TASK PROMPT:
Rewrite the items from the start through the line containing "The image size is (720, 582)." as a numbered list, leaving out blank lines.

(Stored records)
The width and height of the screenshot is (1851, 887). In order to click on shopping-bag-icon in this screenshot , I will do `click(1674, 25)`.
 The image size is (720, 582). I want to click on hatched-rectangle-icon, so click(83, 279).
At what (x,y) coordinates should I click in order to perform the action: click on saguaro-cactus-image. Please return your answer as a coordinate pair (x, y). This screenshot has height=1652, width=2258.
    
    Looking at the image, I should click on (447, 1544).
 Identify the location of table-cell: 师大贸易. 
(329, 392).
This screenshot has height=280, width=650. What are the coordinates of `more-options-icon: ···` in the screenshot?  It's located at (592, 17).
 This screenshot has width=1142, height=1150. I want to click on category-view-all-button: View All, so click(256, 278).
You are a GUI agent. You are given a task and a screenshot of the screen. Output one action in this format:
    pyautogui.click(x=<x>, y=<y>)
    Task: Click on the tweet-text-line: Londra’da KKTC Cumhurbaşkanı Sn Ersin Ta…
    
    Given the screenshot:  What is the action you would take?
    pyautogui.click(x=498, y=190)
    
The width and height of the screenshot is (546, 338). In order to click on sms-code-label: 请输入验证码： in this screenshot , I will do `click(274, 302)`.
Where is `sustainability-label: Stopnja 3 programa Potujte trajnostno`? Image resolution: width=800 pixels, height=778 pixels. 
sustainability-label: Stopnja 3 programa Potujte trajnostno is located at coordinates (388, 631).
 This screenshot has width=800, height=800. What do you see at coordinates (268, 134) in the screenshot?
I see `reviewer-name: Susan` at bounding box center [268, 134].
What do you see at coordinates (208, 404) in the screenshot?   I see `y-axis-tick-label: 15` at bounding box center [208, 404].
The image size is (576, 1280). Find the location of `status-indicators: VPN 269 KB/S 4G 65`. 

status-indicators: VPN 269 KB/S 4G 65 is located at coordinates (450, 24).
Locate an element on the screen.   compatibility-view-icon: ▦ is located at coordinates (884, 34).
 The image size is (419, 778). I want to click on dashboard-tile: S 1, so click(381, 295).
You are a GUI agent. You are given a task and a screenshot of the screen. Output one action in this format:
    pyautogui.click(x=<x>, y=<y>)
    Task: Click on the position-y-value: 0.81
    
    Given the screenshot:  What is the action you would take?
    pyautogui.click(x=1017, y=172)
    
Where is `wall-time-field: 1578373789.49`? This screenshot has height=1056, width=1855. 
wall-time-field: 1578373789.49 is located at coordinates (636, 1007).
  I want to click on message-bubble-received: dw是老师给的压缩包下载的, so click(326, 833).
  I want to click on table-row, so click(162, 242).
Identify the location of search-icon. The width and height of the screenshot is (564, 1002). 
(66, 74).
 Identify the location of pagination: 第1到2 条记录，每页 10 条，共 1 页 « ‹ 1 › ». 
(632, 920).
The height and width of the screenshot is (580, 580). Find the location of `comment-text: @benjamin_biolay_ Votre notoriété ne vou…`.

YOUR RESPONSE:
1. The width and height of the screenshot is (1851, 887). In order to click on shopping-bag-icon in this screenshot , I will do `click(1674, 25)`.
2.  The image size is (720, 582). I want to click on hatched-rectangle-icon, so click(83, 279).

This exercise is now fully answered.